(Supplied data begins)

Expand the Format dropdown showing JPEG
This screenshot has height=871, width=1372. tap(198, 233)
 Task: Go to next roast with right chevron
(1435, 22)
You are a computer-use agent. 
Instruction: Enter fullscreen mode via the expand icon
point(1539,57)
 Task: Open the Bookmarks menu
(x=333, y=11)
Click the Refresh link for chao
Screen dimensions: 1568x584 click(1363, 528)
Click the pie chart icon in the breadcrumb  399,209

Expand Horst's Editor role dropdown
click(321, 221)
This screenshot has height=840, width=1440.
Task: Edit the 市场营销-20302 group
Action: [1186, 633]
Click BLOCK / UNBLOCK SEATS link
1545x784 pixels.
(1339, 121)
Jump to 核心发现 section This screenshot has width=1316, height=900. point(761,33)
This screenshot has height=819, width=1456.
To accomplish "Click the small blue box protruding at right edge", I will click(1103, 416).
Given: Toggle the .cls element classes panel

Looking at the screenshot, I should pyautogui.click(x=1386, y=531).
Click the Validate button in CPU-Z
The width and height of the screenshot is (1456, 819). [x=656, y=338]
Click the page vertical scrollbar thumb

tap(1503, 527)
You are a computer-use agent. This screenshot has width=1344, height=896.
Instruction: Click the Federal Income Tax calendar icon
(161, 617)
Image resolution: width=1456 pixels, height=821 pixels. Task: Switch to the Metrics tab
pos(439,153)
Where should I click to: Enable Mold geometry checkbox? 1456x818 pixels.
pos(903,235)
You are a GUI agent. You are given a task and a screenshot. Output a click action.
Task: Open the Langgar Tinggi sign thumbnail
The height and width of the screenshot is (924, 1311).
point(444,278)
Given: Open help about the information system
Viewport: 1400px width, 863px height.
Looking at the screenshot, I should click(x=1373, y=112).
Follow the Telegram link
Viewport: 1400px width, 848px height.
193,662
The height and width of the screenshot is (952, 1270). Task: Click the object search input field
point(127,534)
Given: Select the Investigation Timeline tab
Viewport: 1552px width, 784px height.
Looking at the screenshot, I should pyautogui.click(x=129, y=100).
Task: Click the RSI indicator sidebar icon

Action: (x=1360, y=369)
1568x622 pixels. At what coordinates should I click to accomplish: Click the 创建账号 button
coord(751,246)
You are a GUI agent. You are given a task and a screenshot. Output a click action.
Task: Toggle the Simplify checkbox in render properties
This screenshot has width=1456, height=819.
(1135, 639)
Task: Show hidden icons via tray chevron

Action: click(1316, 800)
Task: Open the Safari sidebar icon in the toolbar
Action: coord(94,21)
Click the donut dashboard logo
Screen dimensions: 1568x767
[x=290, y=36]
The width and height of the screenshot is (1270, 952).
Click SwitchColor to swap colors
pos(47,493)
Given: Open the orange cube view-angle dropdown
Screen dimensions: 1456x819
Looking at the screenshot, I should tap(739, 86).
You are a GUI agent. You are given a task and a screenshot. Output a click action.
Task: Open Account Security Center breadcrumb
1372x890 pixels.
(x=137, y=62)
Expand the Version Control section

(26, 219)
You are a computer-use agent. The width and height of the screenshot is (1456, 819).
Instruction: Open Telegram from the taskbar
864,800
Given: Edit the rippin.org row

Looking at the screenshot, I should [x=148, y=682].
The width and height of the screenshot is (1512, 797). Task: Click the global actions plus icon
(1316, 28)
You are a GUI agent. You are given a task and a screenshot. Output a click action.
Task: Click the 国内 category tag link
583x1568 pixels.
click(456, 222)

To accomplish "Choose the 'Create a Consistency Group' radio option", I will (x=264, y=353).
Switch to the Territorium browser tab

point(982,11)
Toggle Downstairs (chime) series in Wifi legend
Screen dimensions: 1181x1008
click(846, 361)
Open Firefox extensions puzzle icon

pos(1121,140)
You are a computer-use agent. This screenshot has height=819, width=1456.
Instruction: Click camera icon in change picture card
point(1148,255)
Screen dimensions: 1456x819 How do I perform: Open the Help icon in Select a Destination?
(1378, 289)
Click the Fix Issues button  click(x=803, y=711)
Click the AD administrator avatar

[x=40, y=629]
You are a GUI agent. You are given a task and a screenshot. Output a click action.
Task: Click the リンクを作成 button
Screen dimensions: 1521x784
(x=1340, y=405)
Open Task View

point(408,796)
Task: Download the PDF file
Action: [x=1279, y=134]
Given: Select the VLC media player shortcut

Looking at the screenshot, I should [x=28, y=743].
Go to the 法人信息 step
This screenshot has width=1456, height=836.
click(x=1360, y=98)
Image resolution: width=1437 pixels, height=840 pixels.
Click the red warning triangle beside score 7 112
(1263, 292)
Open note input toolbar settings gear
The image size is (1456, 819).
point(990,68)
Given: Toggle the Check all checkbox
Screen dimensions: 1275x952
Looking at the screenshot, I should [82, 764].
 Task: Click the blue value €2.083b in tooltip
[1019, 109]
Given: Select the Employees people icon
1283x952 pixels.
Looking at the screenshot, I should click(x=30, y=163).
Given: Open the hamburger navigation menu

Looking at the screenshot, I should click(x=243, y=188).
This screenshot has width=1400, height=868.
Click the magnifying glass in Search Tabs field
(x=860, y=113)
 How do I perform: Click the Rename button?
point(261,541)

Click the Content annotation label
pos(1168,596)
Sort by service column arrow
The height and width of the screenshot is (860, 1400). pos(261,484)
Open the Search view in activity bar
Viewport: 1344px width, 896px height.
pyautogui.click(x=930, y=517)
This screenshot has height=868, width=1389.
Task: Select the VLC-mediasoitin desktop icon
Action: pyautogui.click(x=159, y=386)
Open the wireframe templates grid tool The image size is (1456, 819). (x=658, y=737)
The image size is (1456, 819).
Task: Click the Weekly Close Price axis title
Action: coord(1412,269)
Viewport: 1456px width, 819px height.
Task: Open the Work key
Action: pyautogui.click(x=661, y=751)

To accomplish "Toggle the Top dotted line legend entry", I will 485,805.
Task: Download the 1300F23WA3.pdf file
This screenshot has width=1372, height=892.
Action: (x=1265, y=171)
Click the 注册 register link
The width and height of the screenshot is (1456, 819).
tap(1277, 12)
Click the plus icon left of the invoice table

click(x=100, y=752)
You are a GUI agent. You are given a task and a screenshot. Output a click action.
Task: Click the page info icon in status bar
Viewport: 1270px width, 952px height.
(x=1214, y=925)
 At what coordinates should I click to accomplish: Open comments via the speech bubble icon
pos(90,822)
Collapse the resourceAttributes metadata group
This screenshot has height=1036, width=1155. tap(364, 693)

(Supplied data ends)

Exercise brief:
Please give the number of lines above that include the string "breadcrumb", with nothing added.

Exercise answer:
2